DIRECTIVES:
**a)** Answer these questions from the blockchain and energy text, one line each, marked the same way:
(i) Which business models does it list as examples in the field of renewables?
(ii) What does it say blockchain can eliminate the need for in transactions?
(iii) Which problem does it say blockchains solve from an IT perspective?
**b)** Resume the piece on blockchain in the energy industry after its final sentence, and carry it on in the same style.

***** DOCUMENT

Blockchain has the potential to change the business world as we know it today. Entire value chains can be shortened by it – including in the energy industry.

In the field of renewables, this shift can lead to new business models, from peer-to-peer trading to flexibility schemes or investment incentives to name just a few. Although startups and even classical utilities are increasing their efforts in developing blockchain-based applications and processes, nevertheless the number of scalable case studies is marginal right now and developers have difficulties realising their promising ideas.

So how does the blockchain vision translate into the world of energy, utilities and renewables?How does the blockchain vision translate into the world of energy, utilities and renewables?

As a digital transaction system that allows for secure data storage and execution of smart contracts in peer-to-peer networks, blockchain can eliminate the need for intermediaries in transactions. Instead, they are performed peer-to-peer in near real time, as integrity and security are guaranteed by the blockchain.

From an IT perspective, blockchains solve the double spending problem – a phenomenon of the current state of the internet where a copy of each set of data is sent from server to server when information is transferred. For any transaction system this issue needs to be eliminated, which so far has been the job of trusted institutions.

**********
***** DATA LINES

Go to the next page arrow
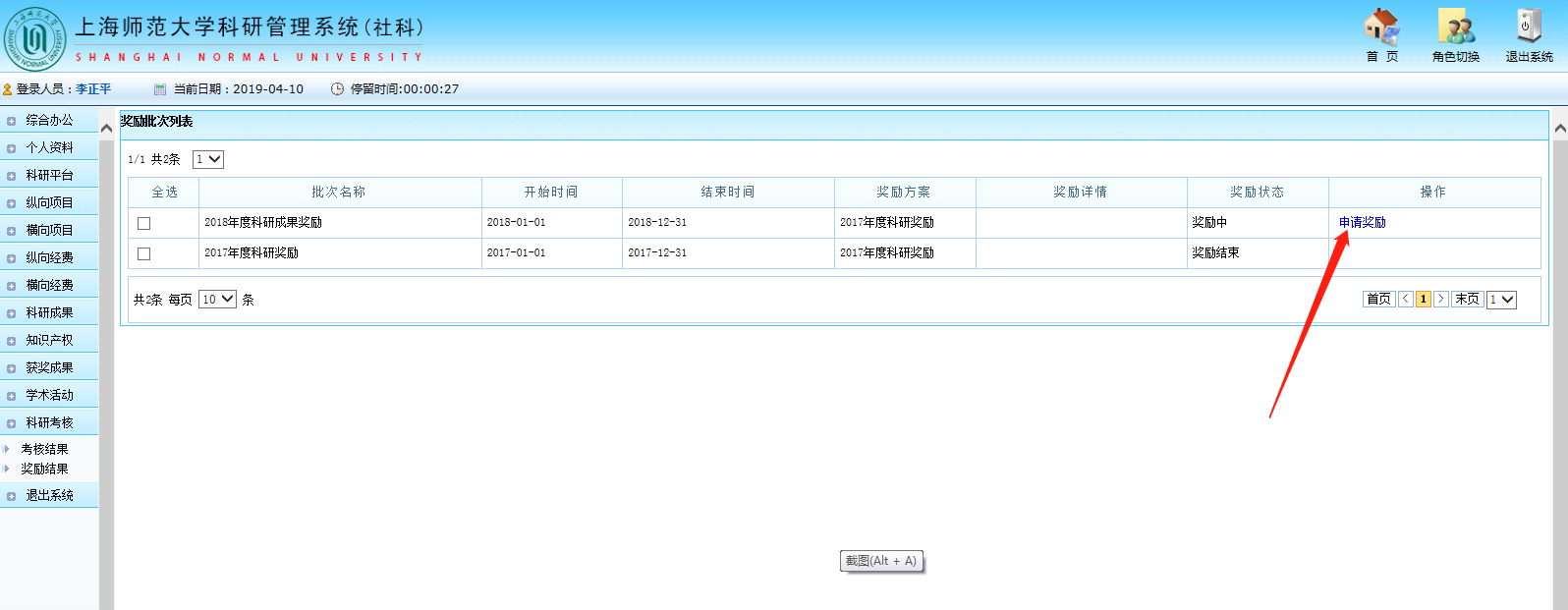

**********

SET OF ANSWERS:
**a)**
(i) Peer-to-peer trading, flexibility schemes and investment incentives.
(ii) Intermediaries.
(iii) The double spending problem.

**b)**
By taking over this task blockchains make any intermediary superfluous and are therefore referred to as the Internet of Value – an evolution of the current Internet of Information. A next step might be the application of blockchains in the energy sector as the Internet of Energy, which leads us to the ever-growing startup scene around the technology.

Blockchain technology gained relevance for the energy sector at the beginning of 2016 with an experiment in Brooklyn, New York, when owners of PV systems sold their power in the neighbourhood using the Ethereum blockchain without a utility.

A recent survey indicates that today, around two years after the launch of a major blockchain microgrid research project, there are 122 organizations involved in blockchain technology and 40 deployed projects. Between Q2 2017 and Q1 2018, over $300 million was invested in the blockchain in the energy industry.

While it is still much too soon to speak of a triumph as blockchains must continue to evolve, the technology has the potential to radically change the energy industry. It provides the opportunity for new or more efficient business models and thus the opportunity for entirely new companies entering the market.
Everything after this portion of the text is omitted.